There was a nagging feeling at the back of my head: a constant worry that I was not able to place my finger on. Three of my best friends were my company and yet, peaceful thought and cheerful smiles seemed to be distant. Not unreachable, just distant!

That evening, there were doughnuts and pasta and Vada Pavs; if you leave the pasta out, the other two should have lessened the distance by a lot! That belief seemed like a mirage. The constant worry persisted, undaunted, unaffected.

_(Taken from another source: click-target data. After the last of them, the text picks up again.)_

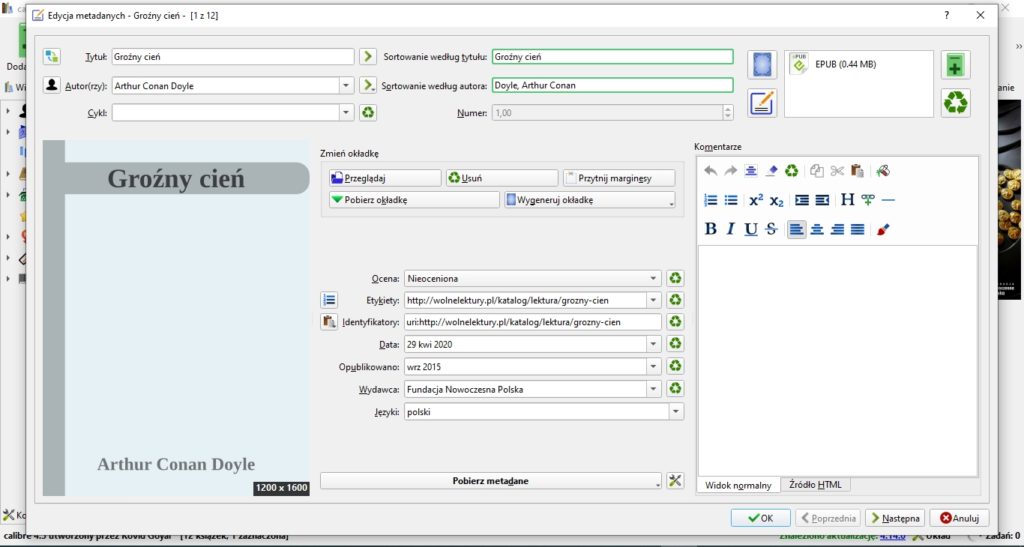1024x547 pixels.
Task: Click the Pobierz metadane button
Action: point(491,481)
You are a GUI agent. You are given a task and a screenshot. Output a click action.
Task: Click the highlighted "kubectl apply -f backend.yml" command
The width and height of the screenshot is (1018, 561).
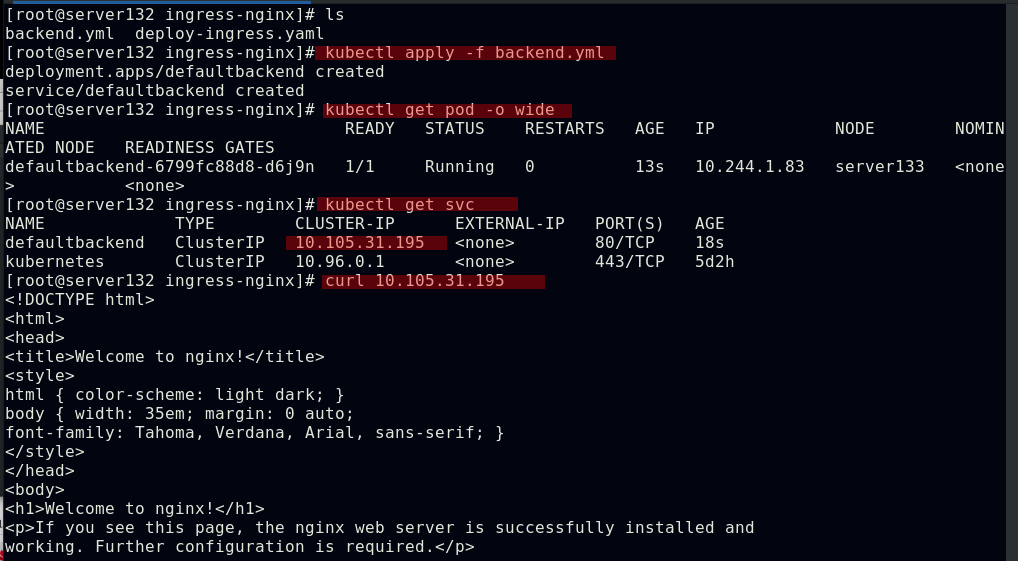pos(465,53)
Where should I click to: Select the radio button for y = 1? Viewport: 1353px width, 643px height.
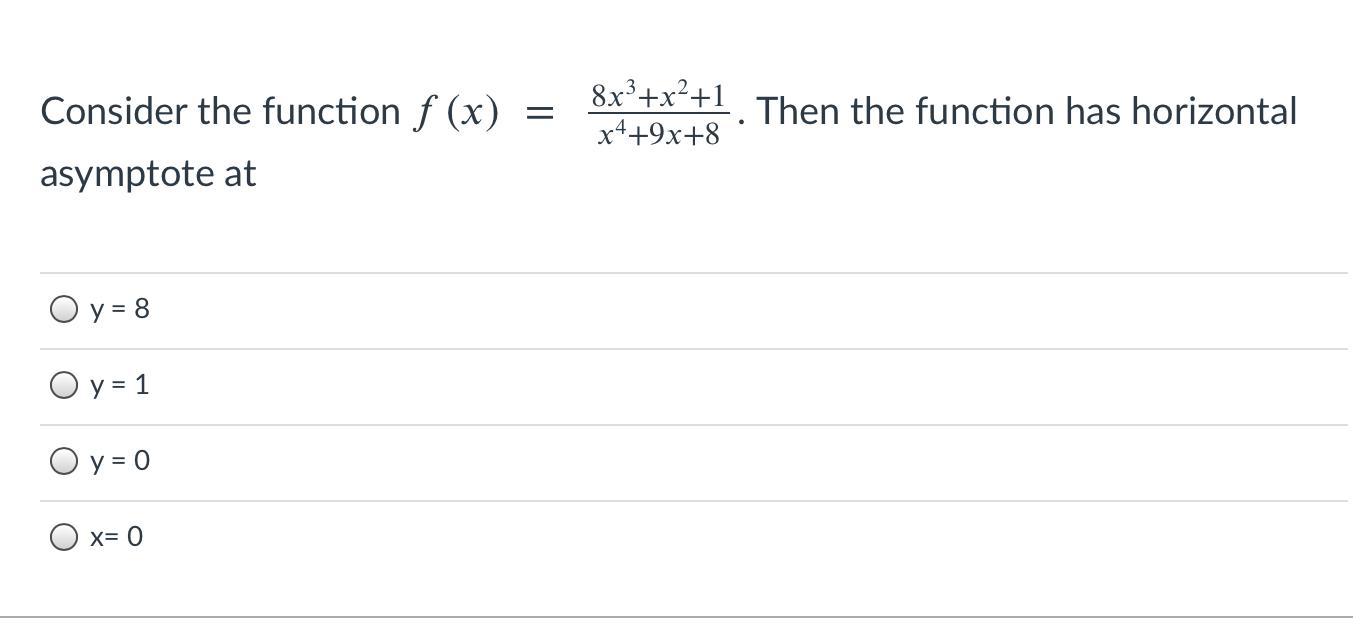64,385
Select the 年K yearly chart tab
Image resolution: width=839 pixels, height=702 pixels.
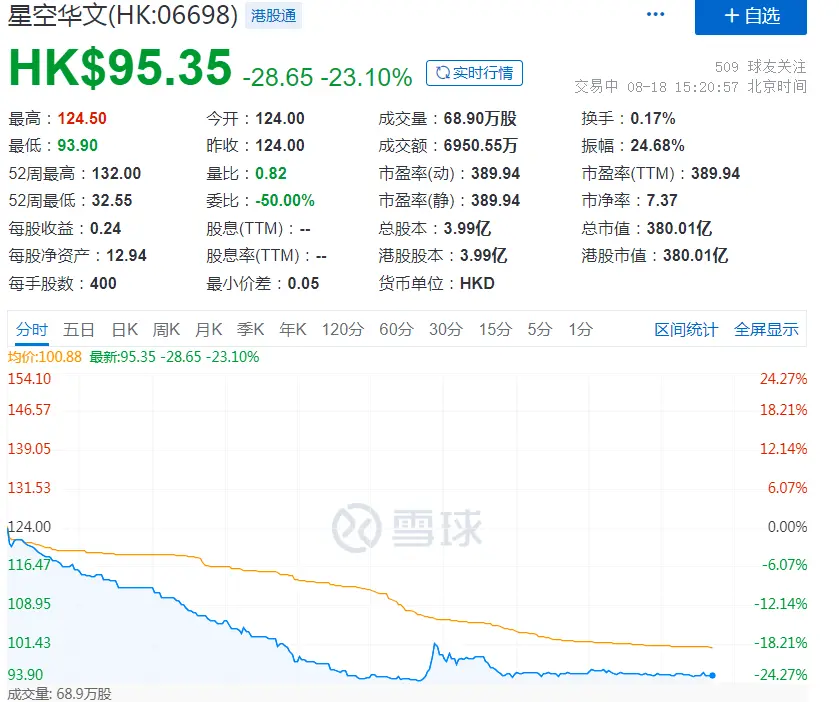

We walked to this shop, nearby. It was a tiny shop selling toys, stationary and plastics. While the three of them looked at the things to buy, I walked to a side and looked at all the toys in the basket. I recognized some of them- remade and given a more modern design and effect. There were days when I played with their prototype models. Those were the days when constant worries were about toys, ice-creams and chocolates that would only reach me if the parents nodded their heads up and down. That day, the constant worry was about something I didn't even know. The mysteries of time? The strangeness of foreign lands? The unfamiliarity of new faces? No idea!

The other three had begun to walk out of the shop; they bought a bottle. As I turned, a kid, no more than three or four years ran into the shop and stopped right in front of me. He looked this way and that and it seemed like he had found what he was looking for. The kid was like the glow of a firefly, serene and graceful! He looked right into my eyes and threw his hands up. I understood this gesture, picked him up and held him in my hand. As soon as he got into my arms, he looked away. His eyes turned towards the thing he was looking for: that squeaky ball in a basket he was not able to reach. I took him closer to the basket. He took a ball into his hand and observed it like a miner observing a freshly unearthed gem. The kid had no worries.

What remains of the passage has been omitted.